でも、彼のことが好きになったかといえば別の話だ。
私は3組で彼は2組、中学も違う。
放課後かクラス解体でもなければ知らなかった。

グラウンドには女子たちが群がっている。
私はその中に入らず、教室から眺めているだけ。

「愛ちゃん、ゲーセン行く?」

佳奈の声で現実に帰る。

「いいけど?」

何もすることがないから佳奈の誘いに乗ることにした。

学校から繁華街へ行って、佳奈の行きつけだというゲーセンに入ってみた。

一緒にいるのは佳奈の他に3人。
4人ともゲーセン慣れしているようだった

「愛ちゃん、何がしたい?」

「私は何でも……と、言いたいんだけど、ここのゲーセンってカラオケできるよね」

「できるけど、高いからやめた方がいいよ」

「じゃぁ、何がいいの?」

「クイズゲームとかは?」

「それなら私もできそうかな」

「今、クイズゲームが人気だからね~」

「じゃあしよっか」

誰かの声でみんながうなづく。

クイズゲームは有名なあのビデオゲーム。

私の台で出た問題はなぜか歴史分野で『紀元25年に後漢を建てた皇帝は?』やら『豊臣秀吉が徳川家康と引き分けた戦いは?』といったところ。

「『こうぶてい』ってだれ?」

問題の答えを入力している私に佳奈が横から言う。

「倭の奴国王に金印を授けた皇帝だけど」

「いつの時代?」

「1世紀。
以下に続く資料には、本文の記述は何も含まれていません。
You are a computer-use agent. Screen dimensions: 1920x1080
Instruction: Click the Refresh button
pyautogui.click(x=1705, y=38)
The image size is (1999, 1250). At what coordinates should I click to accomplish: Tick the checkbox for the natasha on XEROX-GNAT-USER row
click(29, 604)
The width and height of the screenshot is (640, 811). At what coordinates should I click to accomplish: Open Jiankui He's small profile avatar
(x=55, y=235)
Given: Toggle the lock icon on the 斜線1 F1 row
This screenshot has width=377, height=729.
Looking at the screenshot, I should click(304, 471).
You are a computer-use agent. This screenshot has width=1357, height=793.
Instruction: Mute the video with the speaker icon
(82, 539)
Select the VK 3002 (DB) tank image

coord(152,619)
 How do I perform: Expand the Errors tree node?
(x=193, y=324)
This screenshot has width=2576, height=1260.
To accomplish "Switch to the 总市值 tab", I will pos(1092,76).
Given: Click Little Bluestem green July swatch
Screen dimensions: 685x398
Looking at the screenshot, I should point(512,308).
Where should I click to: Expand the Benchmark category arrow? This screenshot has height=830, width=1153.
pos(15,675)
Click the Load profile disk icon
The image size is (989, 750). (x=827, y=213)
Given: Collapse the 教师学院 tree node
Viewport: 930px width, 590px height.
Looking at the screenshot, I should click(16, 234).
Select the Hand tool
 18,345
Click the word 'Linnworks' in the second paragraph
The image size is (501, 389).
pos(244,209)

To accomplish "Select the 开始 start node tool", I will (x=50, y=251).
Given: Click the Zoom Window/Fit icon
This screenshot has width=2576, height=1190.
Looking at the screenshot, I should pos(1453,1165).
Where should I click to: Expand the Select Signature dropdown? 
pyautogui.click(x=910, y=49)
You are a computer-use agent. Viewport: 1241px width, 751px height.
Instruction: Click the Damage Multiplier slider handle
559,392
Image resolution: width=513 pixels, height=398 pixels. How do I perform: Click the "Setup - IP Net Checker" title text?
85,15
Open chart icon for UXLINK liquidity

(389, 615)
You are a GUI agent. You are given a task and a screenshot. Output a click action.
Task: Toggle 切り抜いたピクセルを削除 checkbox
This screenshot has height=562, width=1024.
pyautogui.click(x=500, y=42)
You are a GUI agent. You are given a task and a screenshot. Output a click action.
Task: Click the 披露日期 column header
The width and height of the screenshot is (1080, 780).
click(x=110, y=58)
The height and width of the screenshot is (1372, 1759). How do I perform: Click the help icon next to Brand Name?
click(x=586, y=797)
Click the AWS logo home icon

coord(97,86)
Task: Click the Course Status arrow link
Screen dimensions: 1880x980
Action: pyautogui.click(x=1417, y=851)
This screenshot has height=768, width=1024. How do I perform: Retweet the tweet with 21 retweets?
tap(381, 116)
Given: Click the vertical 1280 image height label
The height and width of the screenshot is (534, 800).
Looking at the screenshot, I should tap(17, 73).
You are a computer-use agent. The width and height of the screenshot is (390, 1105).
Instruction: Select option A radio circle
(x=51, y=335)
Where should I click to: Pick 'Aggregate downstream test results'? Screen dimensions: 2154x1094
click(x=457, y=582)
今から2,000年ほど前かな?」

「どこの国の王様?」

「後漢の皇帝だから今の中国に相当するかな……」

「愛ちゃんすごいね~」

「ううん、子供向けの漫画で見ただけだから」

小学校だったか中学校だったかに子供向けの歴史漫画があって憧れの先輩が読んでいたから読んでみた。だそれだけの話。

『日本の歴史』、『世界の歴史』、『中国の歴史』と3つの分野に分かれていて、人物事典まであった。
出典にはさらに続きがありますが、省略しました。